Computers without up to date operating systems were particularly vulnerable to the attack.

People who have never come into contact with the internal IT operations of a large company find this hard to understand. Why don’t companies just install the latest patches, like private persons do on their home computers?

Software engineer Jürgen ‘tante’ Geuter has a nice blog post that explains why things are not so simple in the real world: “Why don’t they just update?”

Geuter starts with an observation. Businesses rely on computing systems that are a tailor-made hodgepodge of software:

Software systems in the real world, especially when it comes to software systems in large organizations are extremely complex and very rarely created synchronously or by one entity. What this means is that a new storage management system will have to interact with the weird, 10-year-old custom mini-ERP system that the organization uses, it’s somewhat strange Active Directory user management, it’s proprietary and 20-year-old PLC systems and most probably Excel. Lots of Excel. Excel is god.

[Bank related interruption here: the cited snippet will sound very familiar to bankers working in the back office or middle office. The emphasis on Excel will definitely resonate with a lot of office workers.

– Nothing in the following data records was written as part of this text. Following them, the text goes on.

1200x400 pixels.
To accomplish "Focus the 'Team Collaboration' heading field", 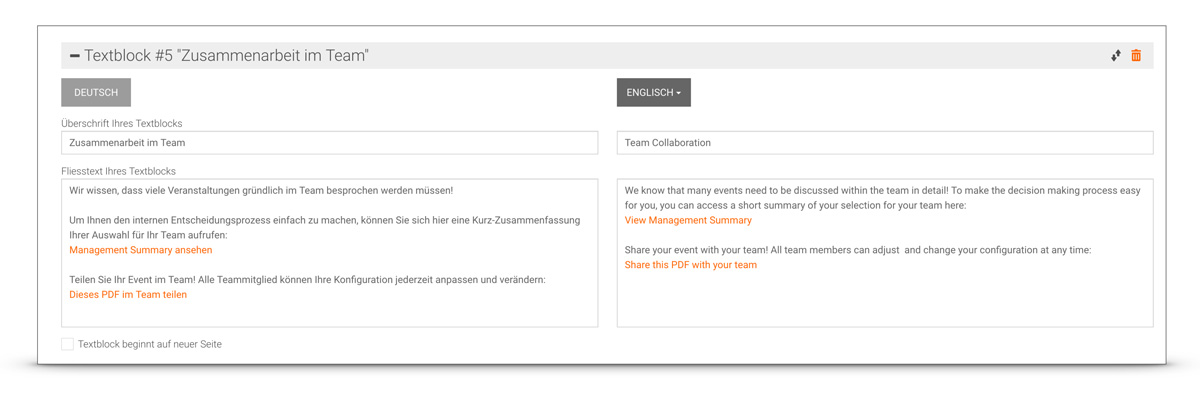I will coord(884,143).
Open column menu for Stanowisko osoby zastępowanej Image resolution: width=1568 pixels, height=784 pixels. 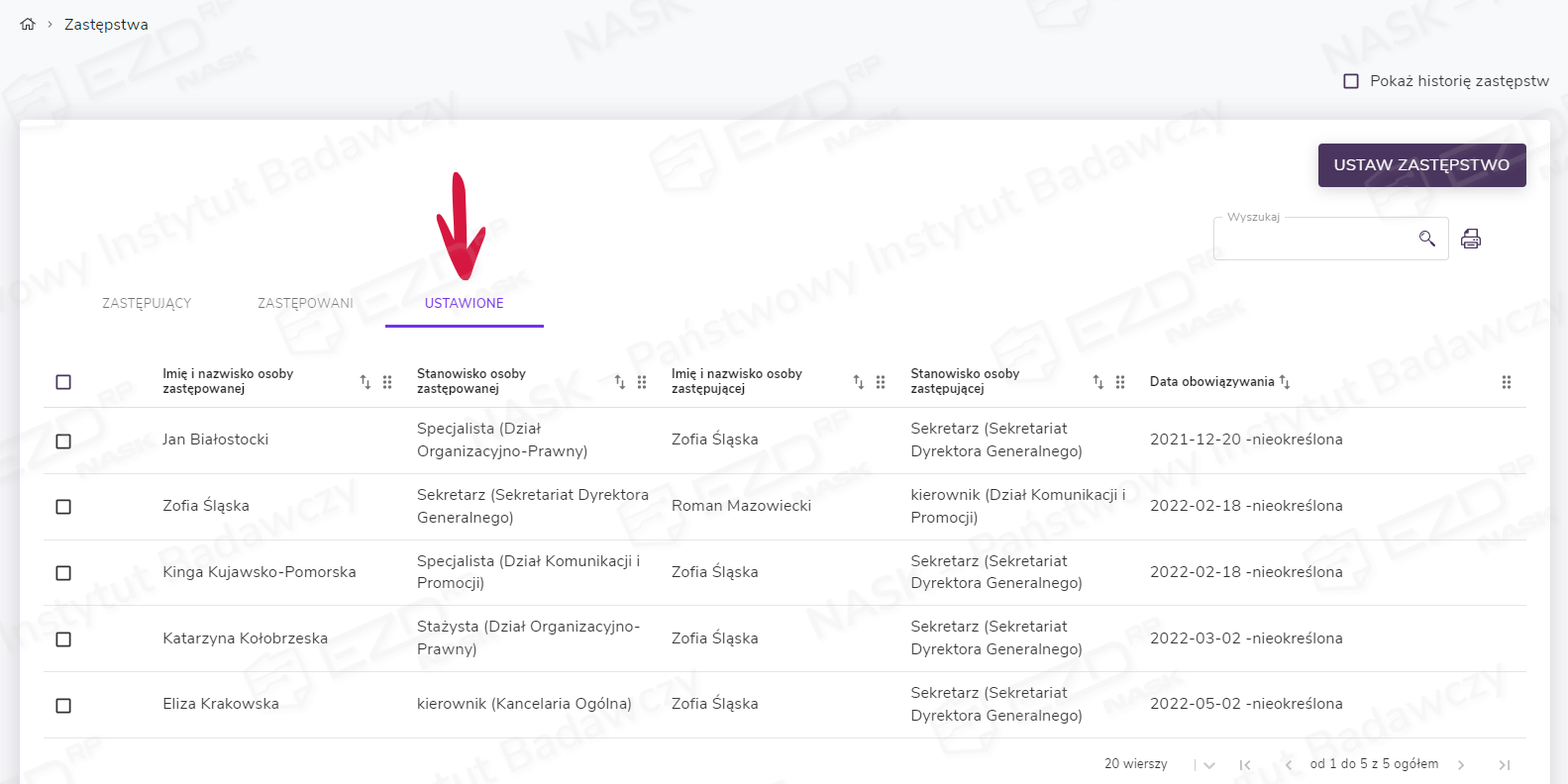[x=642, y=382]
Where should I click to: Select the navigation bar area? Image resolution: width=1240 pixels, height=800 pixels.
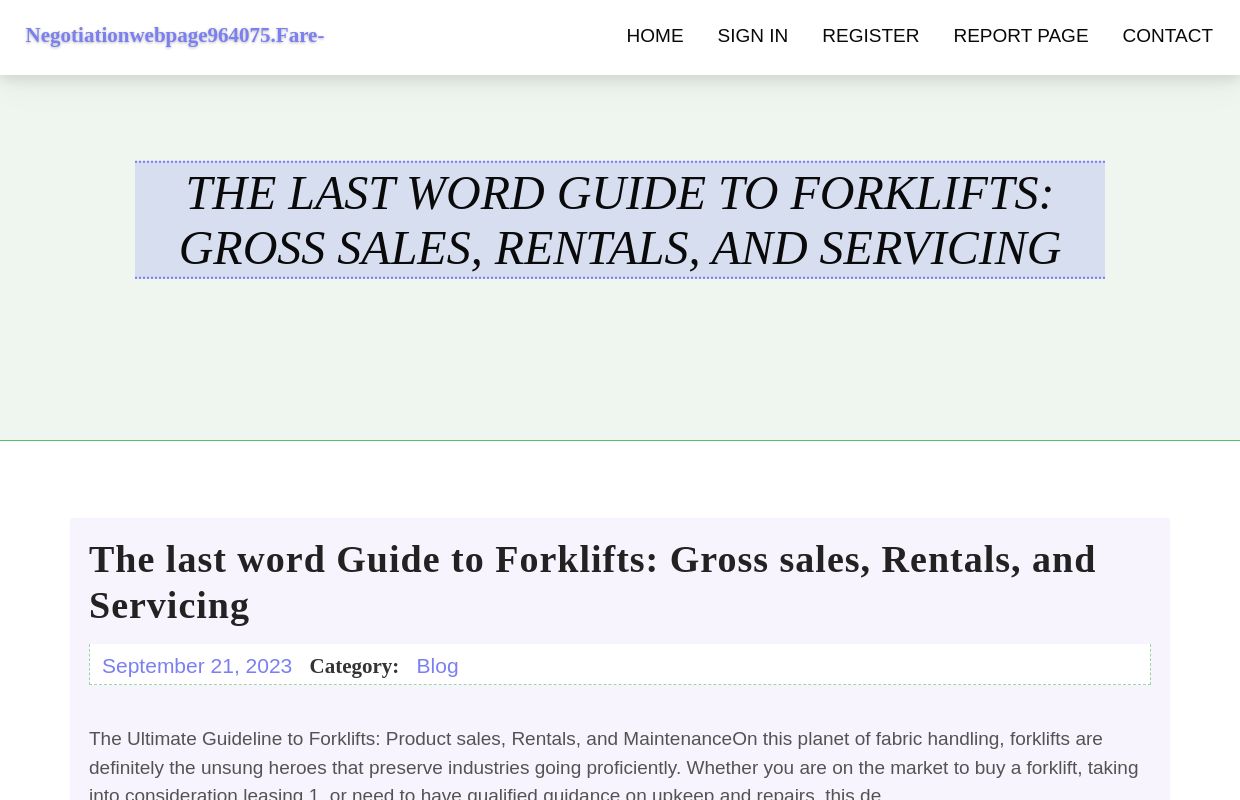point(620,37)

Outsiders would be surprised if they saw how much work is done in Excel. Data is processed with pivot tables. Analysts build models in spreadsheets. Manage a project? Excel. Plan holidays? Excel. Manual corrections? Excel. Testing? Excel. Evaluations? Excel.1]

But let’s get back to the story of complex IT systems:

All these parts have a history, have their own requirements, their own vendors, and potentially certifications. It’s a huge mess to sort these things out (…).

The point is: (a) it is hard to get a system up and running and (b) nobody knows all the interdependencies between the components.

What’s the best heuristic to deal with an unpredictable fragile system?

Answer: If it ain’t broke, don’t fix it.

Inexperienced techies often think they’re much smarter than the managers who are responsible for the business side. “Just tweak a few steps and it’s all going to work better.”

However, in the case of a complex system, the manager with the ‘if it ain’t broke, don’t fix it’ mentality will be right most of the time. A seemingly more stable, elegant or efficient ‘solution’ might actually fuck up a crucial business process.

That is the reason why companies don’t update operating systems on crucial computer infrastructure. As long as the old system is working, why take the risk of downtime?

Geuter shows that testing even one simple update would quickly cost thousands of euros. On a system that was working fine.

Read his whole post if you’re into this sort of stuff.

Just don’t assume that you found the silver bullet by saying “install the updates, dummies”.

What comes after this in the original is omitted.